The Appalachian-Wide Picture

Across all 423 counties now included in the Appalachian Regional Commission’s territory, the overall trend was positive.

Sixty-two counties improved into stronger categories. Twenty-eight regressed into weaker categories. The remaining 333 stayed in the same category.

The number of attainment counties increased from two to four.

Competitive counties increased from 13 to 18.

Transitional counties increased from 225 to 240.

At-risk counties declined from 105 to 85.

Distressed counties declined from 78 to 76.

The strongest average gains were generally concentrated in the southern half of the ARC region. Alabama recorded the largest average improvement, followed by Georgia, North Carolina, Mississippi, West Virginia, and Tennessee.

Ohio also performed relatively well, demonstrating that improvement was not confined to the South.

Maryland and New York were mostly stable.
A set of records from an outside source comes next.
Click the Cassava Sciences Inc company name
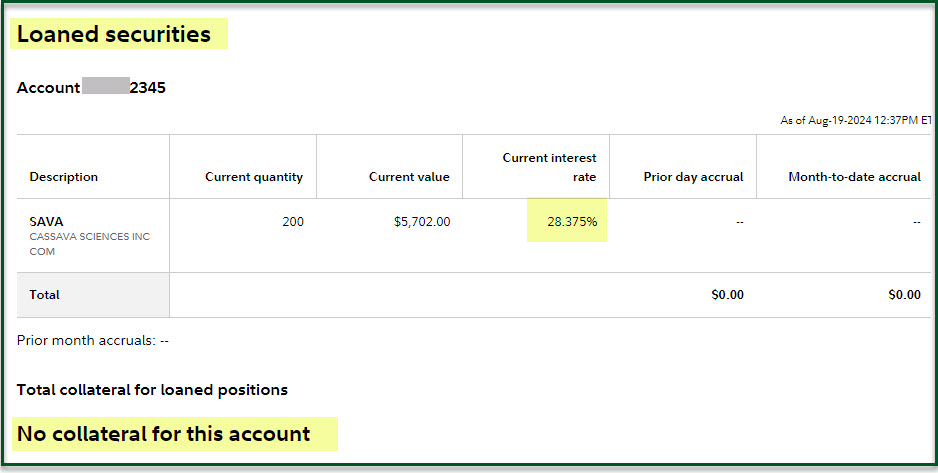(89, 237)
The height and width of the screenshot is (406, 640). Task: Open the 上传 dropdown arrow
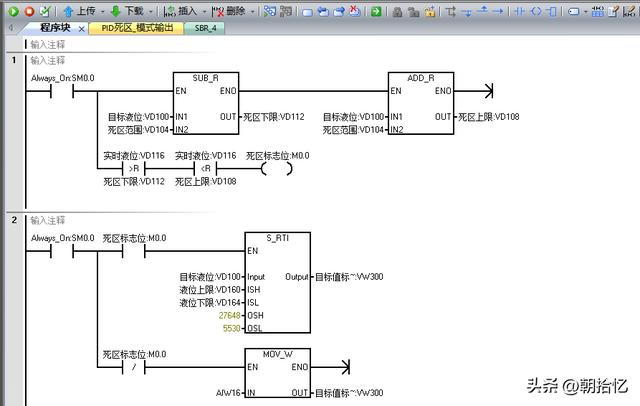(x=101, y=11)
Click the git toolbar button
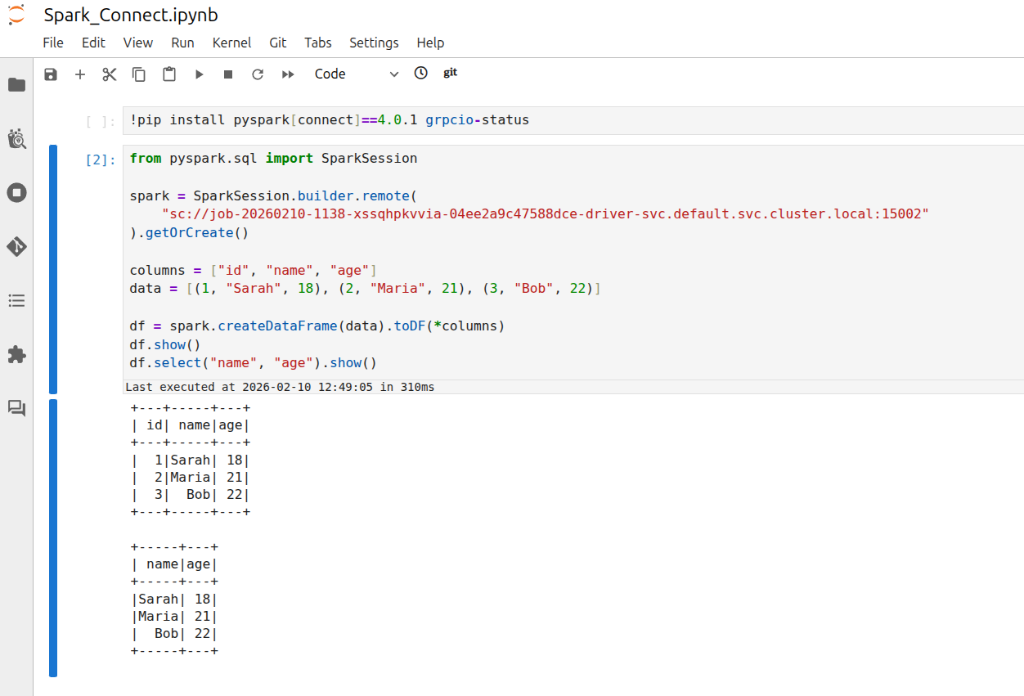1024x696 pixels. tap(450, 73)
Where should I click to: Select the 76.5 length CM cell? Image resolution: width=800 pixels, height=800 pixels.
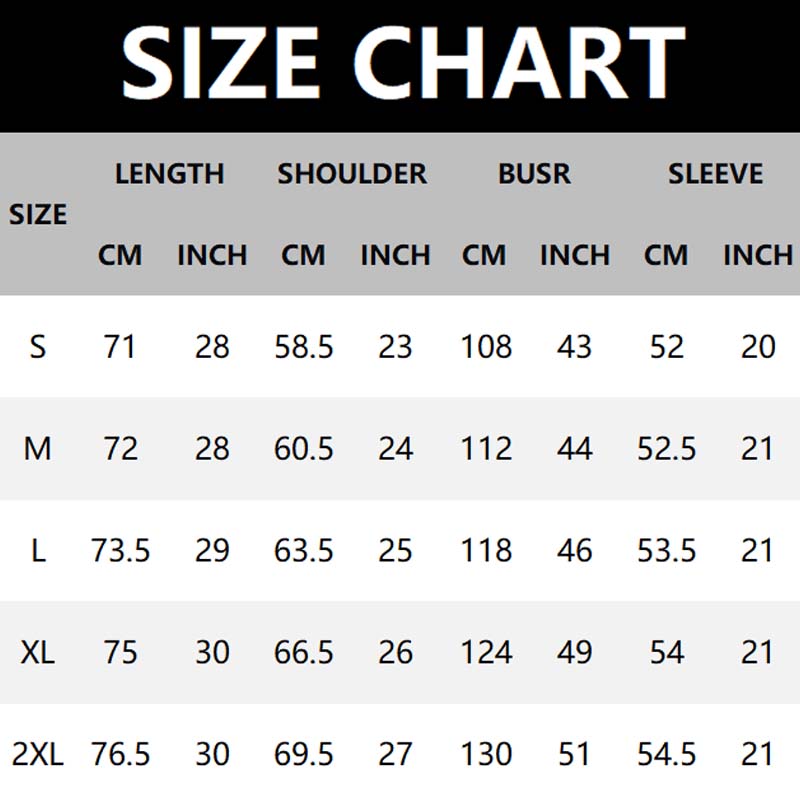(120, 754)
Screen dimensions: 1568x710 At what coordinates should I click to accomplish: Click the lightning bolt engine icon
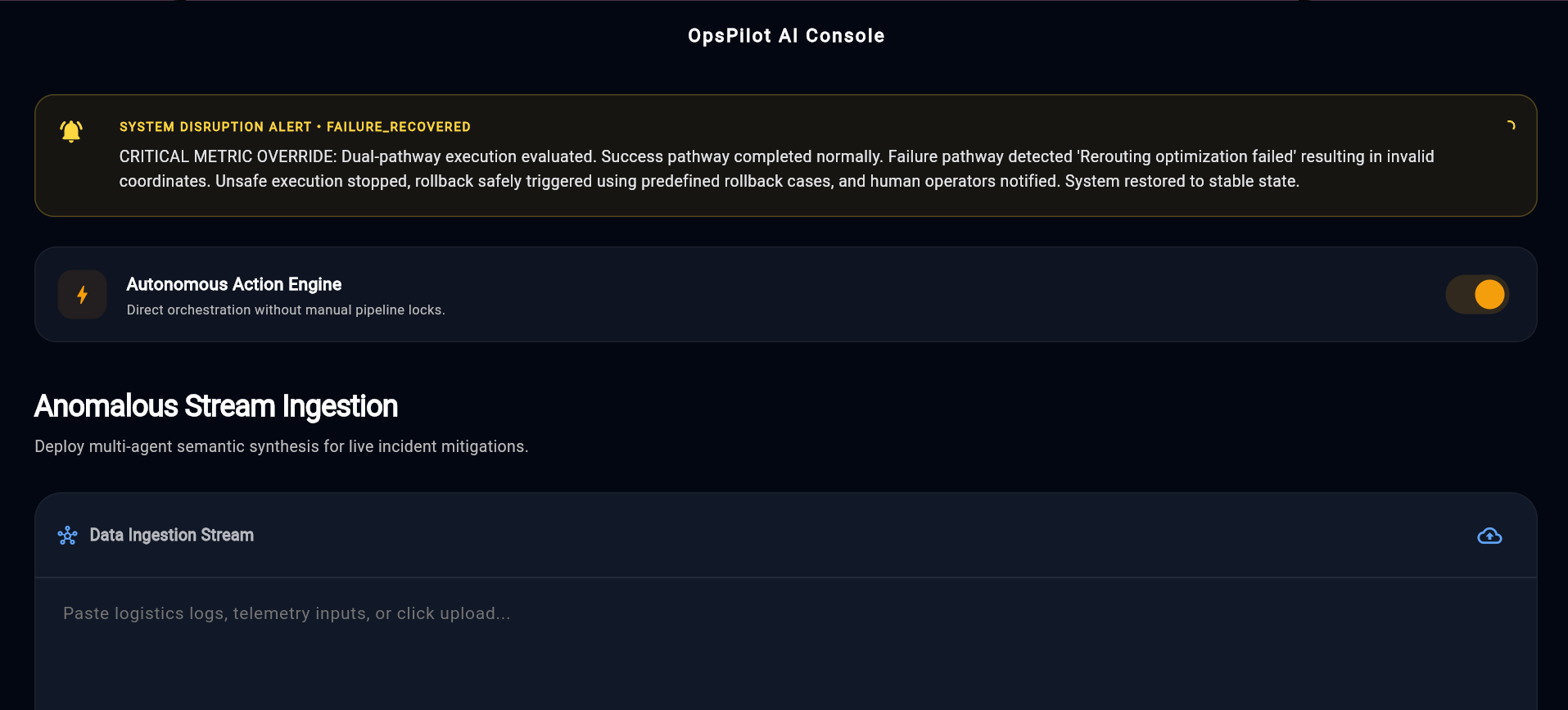(x=82, y=295)
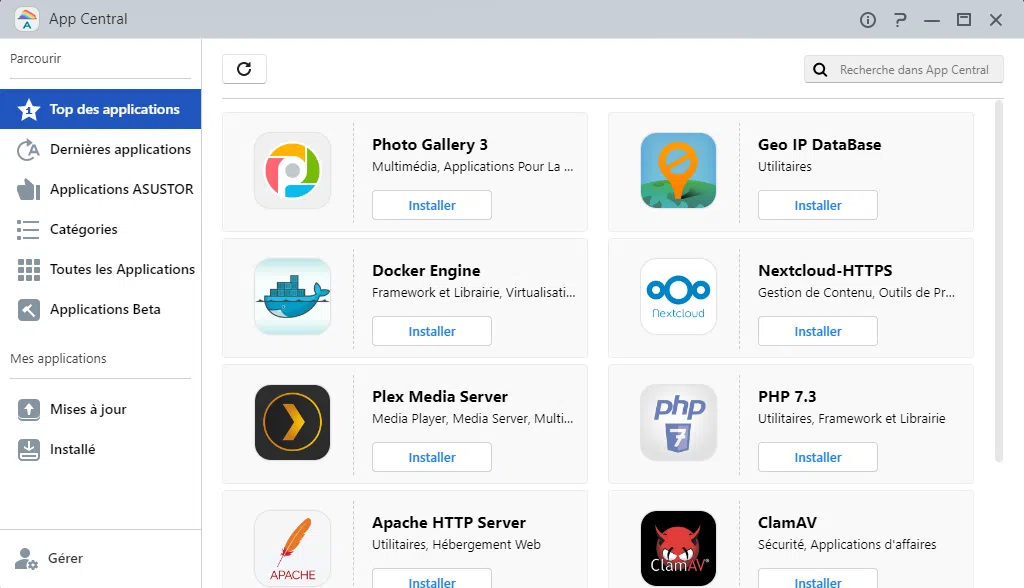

Kentucky and Virginia produced mixed results, with major gains in some deeply distressed counties offset by serious regressions elsewhere.

Pennsylvania regressed modestly on average, while South Carolina recorded the weakest average performance despite the strength of Greenville-Spartanburg as a growth and relocation market.

The overall pattern was therefore not a simple north-to-south progression. It reflected local industry, access to metropolitan markets, population change, poverty, income growth, housing conditions, and recovery from earlier economic decline.

Two Different Appalachian Success Stories

The data show two distinct kinds of progress.

The first is the advancement of metropolitan, suburban, and university-centered counties. These places moved toward competitive or attainment status. Examples include counties associated with Huntsville, Atlanta, Knoxville, and other growing Southern economies.

The second is improvement from a deeply distressed starting point. Several coalfield counties in Kentucky, West Virginia, Virginia, and Mississippi recorded large numerical gains but remained distressed or at-risk.

Both represent improvement, but they mean different things.

A county moving from transitional to competitive is entering one of ARC’s stronger economic categories.

A county that remains distressed but improves its composite score is still economically weak, but less disadvantaged relative to the nation than before.

Conversely, a county can remain transitional or at-risk while regressing within the category. The formal label may not change, but its economic position can still weaken.

What It Means for the Tri-Cities

The Tri-Cities is neither one of Appalachia’s fastest-improving metropolitan areas nor one of its declining economic centers.

Its core counties remained stable.

Sullivan County (Kingsport, Bristol, Blountville), Washington County, Tennessee (Johnson City, Jonesborough), and Washington County. Virginia (Abingdon, Bristol City) all remained transitional.

That stability is preferable to regression, but it also means the region did not move closer to the competitive category.

Around the core, the picture was encouraging in Unicoi County (Erwin), Hawkins County (Rogersville, Church Hill, Mount Carmel), Carter County (Elizabethton), and Wise County (Big Stone Gap, Wise, Norton City).

The results were more troubling in Greene County (Greeneville), Johnson County (Mountain City), Lee County (Jonesville), and Scott County (Gate City).

The larger pattern is becoming clearer: the Tri-Cities core remains economically stable, counties with strong access to that core are generally improving, and a more distant rural tier is struggling to keep pace.

Appalachia as a whole improved between FY2021 and FY2027. The southern Appalachian corridor improved even more strongly.

Northeast Tennessee and Southwest Virginia improved too—but more slowly, and with sharper differences from one county to the next.

The challenge for the Tri-Cities is not simply to avoid decline. It is to convert regional stability into stronger income growth, lower poverty, and broader economic opportunity so that the core can advance—and so that improvement reaches the counties around it.